▶ **EXTRACT**:
────────

Gareth Jones once held his wife against a wall with her feet off the ground and screamed at her. For years, he abused Bronwyn, his wife of 15 years, and was twice convicted of offences linked to violent outbursts against her.
But Gareth, 46, is still with Bronwyn. He describes his relationship with her as “wonderful” and she says she is looking forward to the future.
The optimism is a result of Gareth spending two and a half years voluntarily attending a domestic violence prevention programme. “It was my salvation,” he says.
“I walked in there thinking it would be some sort of back-slapping exercise, but it wasn’t. It completely turned my world upside down.”
Bronwyn says the programme gave Gareth the tools he needs to cope with the issues behind his devastating behaviour. “The programme was about changing core beliefs of how they perceive women, or perceive their role within a family,” she says. “Or in life. It literally rocks you to the core.”
On Tuesday, probation inspectors expressed concern that the number of perpetrators being referred to the only course to be accredited by a public authority, Building Better Relationships, was falling, as was the completion rate.
Violence prevention programmes are hugely controversial. This was recently underlined by fierce reaction to a social media campaign by Essex police and county council that many accused of encouraging survivors to stay with perpetrators.

────────

▶ **RECORD EXTRACTS**:
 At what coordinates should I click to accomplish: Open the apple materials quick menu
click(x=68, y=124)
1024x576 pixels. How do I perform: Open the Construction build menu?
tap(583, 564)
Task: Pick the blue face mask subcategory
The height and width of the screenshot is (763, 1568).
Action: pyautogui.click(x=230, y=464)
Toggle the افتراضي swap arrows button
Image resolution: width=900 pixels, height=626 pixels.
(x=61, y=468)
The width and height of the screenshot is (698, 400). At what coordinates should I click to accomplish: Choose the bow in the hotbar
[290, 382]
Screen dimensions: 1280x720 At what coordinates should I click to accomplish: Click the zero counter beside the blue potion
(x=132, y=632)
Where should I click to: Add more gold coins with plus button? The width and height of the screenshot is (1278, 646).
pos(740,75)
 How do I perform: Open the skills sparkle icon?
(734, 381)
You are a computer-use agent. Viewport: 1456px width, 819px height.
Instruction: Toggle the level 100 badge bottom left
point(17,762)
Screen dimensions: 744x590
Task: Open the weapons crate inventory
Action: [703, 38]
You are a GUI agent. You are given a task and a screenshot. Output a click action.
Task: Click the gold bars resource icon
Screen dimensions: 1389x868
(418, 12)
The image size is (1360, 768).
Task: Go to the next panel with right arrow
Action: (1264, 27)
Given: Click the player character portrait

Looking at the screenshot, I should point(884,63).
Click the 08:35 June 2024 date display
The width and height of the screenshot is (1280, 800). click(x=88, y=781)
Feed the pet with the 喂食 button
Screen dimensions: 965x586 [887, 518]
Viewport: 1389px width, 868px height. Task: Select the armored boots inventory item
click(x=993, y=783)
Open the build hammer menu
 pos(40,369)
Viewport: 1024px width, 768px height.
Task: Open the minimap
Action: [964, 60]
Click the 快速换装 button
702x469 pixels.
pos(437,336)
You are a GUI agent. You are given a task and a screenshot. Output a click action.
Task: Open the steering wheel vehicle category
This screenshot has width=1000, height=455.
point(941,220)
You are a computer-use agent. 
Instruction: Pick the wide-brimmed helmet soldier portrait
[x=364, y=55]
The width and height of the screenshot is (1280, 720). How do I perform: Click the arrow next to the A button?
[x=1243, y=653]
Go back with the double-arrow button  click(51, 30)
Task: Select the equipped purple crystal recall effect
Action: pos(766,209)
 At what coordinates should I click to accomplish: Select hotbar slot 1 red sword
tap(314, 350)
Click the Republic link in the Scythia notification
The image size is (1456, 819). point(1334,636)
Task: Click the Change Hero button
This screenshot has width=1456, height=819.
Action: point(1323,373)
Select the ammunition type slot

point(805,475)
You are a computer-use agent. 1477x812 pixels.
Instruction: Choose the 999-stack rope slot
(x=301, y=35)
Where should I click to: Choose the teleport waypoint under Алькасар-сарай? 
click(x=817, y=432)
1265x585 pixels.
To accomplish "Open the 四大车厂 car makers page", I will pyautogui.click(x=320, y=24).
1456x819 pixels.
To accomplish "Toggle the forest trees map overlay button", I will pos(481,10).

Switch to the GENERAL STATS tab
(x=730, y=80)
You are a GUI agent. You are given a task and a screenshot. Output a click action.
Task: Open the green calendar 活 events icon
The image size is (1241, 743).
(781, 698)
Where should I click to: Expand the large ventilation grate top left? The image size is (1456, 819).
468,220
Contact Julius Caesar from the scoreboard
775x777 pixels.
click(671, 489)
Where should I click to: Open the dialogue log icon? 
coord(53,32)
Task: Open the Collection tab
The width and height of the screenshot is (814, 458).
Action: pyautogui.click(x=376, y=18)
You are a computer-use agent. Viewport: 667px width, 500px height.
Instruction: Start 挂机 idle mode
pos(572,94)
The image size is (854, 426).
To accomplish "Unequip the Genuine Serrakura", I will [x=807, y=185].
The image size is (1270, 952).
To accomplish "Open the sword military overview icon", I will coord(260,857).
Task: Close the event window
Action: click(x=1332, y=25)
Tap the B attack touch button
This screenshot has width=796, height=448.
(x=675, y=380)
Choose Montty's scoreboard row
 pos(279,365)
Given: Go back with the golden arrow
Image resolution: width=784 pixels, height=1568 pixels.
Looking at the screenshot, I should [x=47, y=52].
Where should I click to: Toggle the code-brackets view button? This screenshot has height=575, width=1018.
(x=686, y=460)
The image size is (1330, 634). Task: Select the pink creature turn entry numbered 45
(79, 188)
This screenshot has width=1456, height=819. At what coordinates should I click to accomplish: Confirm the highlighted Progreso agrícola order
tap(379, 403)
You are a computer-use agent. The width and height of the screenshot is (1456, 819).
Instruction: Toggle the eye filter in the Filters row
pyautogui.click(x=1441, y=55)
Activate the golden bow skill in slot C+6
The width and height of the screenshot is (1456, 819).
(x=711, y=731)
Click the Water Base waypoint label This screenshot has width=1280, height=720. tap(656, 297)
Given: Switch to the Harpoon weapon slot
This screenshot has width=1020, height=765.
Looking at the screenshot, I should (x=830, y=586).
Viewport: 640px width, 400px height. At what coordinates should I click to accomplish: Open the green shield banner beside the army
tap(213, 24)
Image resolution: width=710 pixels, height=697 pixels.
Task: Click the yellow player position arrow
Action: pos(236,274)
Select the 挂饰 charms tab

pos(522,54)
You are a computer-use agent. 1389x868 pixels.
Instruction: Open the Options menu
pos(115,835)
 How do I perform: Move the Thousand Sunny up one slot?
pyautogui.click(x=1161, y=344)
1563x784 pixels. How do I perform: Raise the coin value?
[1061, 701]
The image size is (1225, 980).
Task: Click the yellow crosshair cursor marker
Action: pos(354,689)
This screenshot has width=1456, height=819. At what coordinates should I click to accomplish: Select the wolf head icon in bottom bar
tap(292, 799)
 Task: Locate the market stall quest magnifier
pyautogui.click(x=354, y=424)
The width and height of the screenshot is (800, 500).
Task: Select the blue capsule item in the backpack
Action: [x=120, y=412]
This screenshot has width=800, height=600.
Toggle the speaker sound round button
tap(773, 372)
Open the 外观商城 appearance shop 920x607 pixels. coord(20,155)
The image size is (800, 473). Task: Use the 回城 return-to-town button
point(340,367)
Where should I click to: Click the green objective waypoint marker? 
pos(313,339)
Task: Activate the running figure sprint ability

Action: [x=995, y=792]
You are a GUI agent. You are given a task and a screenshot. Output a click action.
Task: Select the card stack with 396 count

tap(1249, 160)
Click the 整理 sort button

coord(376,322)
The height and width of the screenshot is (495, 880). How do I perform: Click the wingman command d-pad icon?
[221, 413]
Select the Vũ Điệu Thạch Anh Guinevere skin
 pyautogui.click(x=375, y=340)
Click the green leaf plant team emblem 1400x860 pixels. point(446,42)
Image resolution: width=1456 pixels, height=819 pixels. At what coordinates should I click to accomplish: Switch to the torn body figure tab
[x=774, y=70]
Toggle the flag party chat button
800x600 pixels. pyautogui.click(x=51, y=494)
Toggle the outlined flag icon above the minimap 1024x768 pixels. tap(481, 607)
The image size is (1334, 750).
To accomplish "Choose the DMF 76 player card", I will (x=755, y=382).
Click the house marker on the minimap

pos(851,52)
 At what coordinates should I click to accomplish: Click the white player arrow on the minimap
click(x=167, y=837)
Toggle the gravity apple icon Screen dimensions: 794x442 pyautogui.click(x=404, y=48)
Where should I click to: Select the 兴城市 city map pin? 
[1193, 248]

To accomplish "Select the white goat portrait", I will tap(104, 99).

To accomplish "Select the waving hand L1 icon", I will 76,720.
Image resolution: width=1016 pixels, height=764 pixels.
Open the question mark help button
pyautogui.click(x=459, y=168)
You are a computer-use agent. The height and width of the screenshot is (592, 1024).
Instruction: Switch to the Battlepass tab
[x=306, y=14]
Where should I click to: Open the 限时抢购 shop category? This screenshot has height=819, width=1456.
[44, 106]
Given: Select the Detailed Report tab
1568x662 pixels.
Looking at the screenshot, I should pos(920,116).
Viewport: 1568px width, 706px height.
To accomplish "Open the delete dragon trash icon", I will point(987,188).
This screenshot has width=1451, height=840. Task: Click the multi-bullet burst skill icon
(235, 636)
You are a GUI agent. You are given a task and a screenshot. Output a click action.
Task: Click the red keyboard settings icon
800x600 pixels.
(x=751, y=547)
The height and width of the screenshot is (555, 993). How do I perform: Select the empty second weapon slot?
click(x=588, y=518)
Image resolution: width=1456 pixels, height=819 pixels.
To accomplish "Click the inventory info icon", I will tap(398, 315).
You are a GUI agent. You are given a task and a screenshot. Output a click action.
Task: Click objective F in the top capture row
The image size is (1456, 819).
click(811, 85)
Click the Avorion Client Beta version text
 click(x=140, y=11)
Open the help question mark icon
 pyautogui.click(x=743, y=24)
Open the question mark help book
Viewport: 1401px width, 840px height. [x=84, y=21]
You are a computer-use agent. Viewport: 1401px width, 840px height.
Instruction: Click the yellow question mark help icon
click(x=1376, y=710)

────────

▶ **GIVEN REQUEST 1**: Transcribe the part of the domestic violence programme article starting with "Gareth Jones once" and going on through "to the future.".
▶ **GIVEN REQUEST 2**: In the domestic violence programme article, how long did Gareth spend voluntarily attending the prevention programme?
▶ **GIVEN REQUEST 3**: Resume the domestic violence programme article after its final sentence, which ends with "encouraging survivors to stay with perpetrators."

▶ **WRITTEN ANSWER 1**:
Gareth Jones once held his wife against a wall with her feet off the ground and screamed at her. For years, he abused Bronwyn, his wife of 15 years, and was twice convicted of offences linked to violent outbursts against her.
But Gareth, 46, is still with Bronwyn. He describes his relationship with her as “wonderful” and she says she is looking forward to the future.

▶ **WRITTEN ANSWER 2**: Two and a half years.

▶ **WRITTEN ANSWER 3**:
Campaigners and charities cautiously welcome schemes that are appropriately accredited, but said they are concerned they could be used as quicker, cheaper solutions at the expense of safe and effective practices, such as providing refuge to women fleeing abuse. Refuge, the domestic violence charity, has previously said there was a lack of evidence the programmes worked and questioned funding support for “violent men”.
But research into the impact of such programmes has produced broadly supportive findings.
Cambridge University researchers found that a two-session counselling programme for low-level, first time domestic abusers cut re-offending rates by a third, while an earlier groundbreaking study, Project Mirabal, led by professors from Durham and London Metropolitan universities, found far fewer women reported being physically injured after their partner had attended a programme, with 61% before compared to 2% after.
Gareth, who lives in North Wales, said he always had a temper but his behaviour spiralled shortly after the death of his 14-month-old daughter.
“I was a very arrogant person,” he says. “I always saw everyone else’s problem as their problem, not my problem. But I was living a lie.”
He first physically assaulted his wife, who at eight stone was half his size, about six years ago. She had just come off a Skype call with her parents, in which he wrongly thought she had said something derogatory about him.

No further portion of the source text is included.